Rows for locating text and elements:
○ ○ ○ ○ ○

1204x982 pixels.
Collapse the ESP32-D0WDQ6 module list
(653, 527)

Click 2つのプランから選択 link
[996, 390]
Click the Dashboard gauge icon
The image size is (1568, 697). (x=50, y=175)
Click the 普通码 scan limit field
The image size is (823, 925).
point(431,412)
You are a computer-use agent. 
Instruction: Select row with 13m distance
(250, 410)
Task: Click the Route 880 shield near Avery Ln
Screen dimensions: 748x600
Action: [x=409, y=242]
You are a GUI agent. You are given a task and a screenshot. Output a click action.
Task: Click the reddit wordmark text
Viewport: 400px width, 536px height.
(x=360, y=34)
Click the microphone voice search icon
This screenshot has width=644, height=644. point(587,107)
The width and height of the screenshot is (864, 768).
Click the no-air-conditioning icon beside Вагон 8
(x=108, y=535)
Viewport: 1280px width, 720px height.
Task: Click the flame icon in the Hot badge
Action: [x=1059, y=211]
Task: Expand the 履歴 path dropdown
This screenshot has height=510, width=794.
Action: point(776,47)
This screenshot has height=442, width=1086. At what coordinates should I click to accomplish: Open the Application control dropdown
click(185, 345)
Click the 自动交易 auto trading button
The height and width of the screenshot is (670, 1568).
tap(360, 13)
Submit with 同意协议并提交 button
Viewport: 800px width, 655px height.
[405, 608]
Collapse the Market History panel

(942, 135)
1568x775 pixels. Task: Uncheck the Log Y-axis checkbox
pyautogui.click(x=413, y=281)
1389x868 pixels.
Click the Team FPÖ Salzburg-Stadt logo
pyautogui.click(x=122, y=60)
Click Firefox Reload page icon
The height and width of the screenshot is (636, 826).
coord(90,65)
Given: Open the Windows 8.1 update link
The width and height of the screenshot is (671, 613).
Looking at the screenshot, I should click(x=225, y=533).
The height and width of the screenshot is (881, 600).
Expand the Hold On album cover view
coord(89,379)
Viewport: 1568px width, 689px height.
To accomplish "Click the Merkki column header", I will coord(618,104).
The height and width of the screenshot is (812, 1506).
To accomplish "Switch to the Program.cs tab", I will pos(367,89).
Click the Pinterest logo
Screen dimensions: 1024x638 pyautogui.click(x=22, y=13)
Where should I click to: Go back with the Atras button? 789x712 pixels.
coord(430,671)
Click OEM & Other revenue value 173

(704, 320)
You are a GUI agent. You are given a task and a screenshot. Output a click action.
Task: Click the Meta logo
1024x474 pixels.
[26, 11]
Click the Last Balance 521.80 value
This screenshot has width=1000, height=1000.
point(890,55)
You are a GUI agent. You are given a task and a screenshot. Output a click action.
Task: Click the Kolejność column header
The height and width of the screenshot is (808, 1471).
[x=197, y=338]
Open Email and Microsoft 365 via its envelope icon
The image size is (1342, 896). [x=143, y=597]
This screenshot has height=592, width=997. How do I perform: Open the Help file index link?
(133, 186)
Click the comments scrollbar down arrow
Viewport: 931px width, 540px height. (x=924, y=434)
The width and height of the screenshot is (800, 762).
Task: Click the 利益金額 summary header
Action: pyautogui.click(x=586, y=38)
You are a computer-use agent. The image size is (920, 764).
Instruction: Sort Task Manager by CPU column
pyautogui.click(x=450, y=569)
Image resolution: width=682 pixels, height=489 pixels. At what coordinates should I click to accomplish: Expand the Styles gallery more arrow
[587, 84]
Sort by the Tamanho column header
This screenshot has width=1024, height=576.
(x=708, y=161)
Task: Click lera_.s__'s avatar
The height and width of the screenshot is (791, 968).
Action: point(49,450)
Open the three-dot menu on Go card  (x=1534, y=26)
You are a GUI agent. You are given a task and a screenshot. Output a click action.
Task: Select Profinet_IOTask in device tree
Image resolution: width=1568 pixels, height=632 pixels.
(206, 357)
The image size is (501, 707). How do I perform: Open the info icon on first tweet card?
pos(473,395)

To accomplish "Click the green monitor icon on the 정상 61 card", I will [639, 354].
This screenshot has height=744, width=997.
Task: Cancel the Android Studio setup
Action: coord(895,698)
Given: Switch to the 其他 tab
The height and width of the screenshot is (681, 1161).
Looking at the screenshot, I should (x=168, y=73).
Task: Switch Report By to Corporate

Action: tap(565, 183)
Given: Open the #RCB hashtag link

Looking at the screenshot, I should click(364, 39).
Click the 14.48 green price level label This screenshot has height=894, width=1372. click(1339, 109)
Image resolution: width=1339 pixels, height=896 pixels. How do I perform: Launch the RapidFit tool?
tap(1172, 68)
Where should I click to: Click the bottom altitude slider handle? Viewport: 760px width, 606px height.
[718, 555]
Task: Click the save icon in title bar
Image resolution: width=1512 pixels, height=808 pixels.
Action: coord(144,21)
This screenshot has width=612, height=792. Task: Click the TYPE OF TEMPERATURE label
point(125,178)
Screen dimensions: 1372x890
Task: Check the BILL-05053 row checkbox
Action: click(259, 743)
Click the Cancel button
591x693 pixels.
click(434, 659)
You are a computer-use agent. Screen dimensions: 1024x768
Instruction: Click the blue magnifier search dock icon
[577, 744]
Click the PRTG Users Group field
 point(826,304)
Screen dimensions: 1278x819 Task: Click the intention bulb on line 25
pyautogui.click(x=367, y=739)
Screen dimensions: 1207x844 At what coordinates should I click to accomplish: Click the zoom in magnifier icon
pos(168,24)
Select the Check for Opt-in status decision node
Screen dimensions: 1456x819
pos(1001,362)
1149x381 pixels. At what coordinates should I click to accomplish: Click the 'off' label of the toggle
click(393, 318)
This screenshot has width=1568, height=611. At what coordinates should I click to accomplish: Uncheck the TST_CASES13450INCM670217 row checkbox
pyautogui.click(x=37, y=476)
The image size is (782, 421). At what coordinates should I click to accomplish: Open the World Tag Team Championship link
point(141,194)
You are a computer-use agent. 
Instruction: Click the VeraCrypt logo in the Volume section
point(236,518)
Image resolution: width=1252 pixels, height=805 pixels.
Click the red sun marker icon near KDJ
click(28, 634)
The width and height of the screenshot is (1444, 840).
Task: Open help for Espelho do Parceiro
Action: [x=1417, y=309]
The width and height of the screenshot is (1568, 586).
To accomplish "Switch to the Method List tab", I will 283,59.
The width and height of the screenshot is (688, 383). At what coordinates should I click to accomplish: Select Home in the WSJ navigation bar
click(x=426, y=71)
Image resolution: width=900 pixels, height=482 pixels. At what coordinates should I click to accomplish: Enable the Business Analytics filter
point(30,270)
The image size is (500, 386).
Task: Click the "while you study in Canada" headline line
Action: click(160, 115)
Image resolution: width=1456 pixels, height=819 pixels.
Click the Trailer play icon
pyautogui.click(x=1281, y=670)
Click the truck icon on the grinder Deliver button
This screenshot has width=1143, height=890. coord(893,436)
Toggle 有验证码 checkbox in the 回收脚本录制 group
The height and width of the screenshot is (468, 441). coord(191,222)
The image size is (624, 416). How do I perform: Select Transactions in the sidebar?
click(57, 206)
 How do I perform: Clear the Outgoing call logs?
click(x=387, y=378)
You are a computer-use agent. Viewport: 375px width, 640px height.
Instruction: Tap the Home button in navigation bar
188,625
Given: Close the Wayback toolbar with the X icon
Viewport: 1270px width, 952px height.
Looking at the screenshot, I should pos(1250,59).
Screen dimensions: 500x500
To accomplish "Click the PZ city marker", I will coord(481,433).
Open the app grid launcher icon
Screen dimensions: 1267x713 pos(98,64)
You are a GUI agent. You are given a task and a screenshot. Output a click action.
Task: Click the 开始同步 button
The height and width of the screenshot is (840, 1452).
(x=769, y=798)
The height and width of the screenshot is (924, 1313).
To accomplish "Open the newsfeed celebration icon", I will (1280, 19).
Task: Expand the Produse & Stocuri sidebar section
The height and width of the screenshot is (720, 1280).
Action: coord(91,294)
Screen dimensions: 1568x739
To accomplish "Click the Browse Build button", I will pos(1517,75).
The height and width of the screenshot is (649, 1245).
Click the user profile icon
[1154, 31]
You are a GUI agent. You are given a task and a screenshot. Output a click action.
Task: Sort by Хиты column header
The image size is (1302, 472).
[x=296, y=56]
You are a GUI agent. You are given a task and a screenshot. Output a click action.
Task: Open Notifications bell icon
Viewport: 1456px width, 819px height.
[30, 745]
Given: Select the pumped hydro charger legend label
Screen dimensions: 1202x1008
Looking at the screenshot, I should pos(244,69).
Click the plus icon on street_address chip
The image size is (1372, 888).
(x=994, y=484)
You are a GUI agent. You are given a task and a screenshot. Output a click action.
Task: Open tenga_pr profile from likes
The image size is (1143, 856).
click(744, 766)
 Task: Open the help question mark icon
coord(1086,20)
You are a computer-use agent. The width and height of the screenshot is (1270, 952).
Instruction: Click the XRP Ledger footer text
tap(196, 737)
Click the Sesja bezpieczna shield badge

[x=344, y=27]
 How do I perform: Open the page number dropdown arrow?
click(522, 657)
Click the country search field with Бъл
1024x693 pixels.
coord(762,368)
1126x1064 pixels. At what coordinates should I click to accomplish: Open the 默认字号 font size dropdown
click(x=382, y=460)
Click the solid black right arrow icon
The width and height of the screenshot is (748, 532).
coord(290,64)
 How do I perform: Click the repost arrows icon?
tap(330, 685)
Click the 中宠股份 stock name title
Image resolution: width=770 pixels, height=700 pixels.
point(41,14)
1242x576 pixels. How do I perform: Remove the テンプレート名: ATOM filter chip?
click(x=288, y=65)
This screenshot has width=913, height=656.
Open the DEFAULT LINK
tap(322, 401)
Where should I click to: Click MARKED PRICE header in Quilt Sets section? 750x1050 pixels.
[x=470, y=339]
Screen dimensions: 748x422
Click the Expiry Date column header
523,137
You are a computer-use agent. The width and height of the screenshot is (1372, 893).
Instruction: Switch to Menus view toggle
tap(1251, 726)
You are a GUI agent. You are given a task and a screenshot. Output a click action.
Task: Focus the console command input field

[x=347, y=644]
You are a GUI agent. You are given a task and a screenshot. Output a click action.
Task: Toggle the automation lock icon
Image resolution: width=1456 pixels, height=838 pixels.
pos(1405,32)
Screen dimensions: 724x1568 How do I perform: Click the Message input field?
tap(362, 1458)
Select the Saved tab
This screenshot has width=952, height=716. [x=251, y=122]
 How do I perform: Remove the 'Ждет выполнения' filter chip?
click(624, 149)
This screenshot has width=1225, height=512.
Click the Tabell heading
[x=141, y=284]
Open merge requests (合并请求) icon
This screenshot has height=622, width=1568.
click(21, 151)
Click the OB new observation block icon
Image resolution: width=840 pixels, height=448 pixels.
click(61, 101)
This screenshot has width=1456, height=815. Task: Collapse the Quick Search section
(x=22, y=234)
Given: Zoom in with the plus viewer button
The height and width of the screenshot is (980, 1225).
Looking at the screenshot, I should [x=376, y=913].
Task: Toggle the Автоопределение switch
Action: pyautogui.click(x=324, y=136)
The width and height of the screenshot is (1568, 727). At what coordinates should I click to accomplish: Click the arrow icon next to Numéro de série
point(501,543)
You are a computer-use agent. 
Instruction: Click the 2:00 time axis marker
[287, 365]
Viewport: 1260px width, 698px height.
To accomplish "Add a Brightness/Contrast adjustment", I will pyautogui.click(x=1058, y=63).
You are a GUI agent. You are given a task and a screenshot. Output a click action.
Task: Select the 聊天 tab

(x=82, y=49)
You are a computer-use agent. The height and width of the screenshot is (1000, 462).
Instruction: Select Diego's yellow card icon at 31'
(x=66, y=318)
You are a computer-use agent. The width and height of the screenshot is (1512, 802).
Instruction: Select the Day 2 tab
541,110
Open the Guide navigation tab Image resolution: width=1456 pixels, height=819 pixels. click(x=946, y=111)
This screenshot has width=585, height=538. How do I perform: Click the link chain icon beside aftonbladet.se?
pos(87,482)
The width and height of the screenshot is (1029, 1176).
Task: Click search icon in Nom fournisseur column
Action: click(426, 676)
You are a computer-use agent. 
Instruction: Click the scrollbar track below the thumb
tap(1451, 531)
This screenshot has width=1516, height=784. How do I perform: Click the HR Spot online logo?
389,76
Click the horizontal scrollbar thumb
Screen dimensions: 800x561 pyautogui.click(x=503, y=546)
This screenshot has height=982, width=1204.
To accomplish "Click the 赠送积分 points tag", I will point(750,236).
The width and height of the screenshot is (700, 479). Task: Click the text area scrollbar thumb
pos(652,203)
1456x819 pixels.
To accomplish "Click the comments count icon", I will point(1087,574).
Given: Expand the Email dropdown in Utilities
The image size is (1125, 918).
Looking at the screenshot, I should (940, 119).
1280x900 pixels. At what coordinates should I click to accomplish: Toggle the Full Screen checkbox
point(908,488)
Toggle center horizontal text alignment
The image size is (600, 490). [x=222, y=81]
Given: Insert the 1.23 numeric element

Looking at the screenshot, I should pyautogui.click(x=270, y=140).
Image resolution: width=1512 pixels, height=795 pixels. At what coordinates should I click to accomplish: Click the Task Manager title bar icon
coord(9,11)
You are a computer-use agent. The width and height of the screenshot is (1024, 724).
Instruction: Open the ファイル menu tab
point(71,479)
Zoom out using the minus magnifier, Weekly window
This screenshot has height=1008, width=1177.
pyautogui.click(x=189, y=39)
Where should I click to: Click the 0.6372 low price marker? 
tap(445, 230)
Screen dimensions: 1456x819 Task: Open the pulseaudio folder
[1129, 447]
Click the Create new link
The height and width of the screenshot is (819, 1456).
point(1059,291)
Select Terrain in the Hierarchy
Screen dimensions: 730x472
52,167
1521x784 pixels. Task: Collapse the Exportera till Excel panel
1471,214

○ ○ ○ ○ ○

GIVEN EXERCISE =>
Convert the lines from the start of the rows through the line that has "Action: [x=409, y=242]" into a Markdown table with the columns Row and Line, leaving out blank lines.

SOLUTION =>
| Row | Line |
|---|---|
| 1 | 1204x982 pixels. |
| 2 | Collapse the ESP32-D0WDQ6 module list |
| 3 | (653, 527) |
| 4 | Click 2つのプランから選択 link |
| 5 | [996, 390] |
| 6 | Click the Dashboard gauge icon |
| 7 | The image size is (1568, 697). (x=50, y=175) |
| 8 | Click the 普通码 scan limit field |
| 9 | The image size is (823, 925). |
| 10 | point(431,412) |
| 11 | You are a computer-use agent.  |
| 12 | Instruction: Select row with 13m distance |
| 13 | (250, 410) |
| 14 | Task: Click the Route 880 shield near Avery Ln |
| 15 | Screen dimensions: 748x600 |
| 16 | Action: [x=409, y=242] |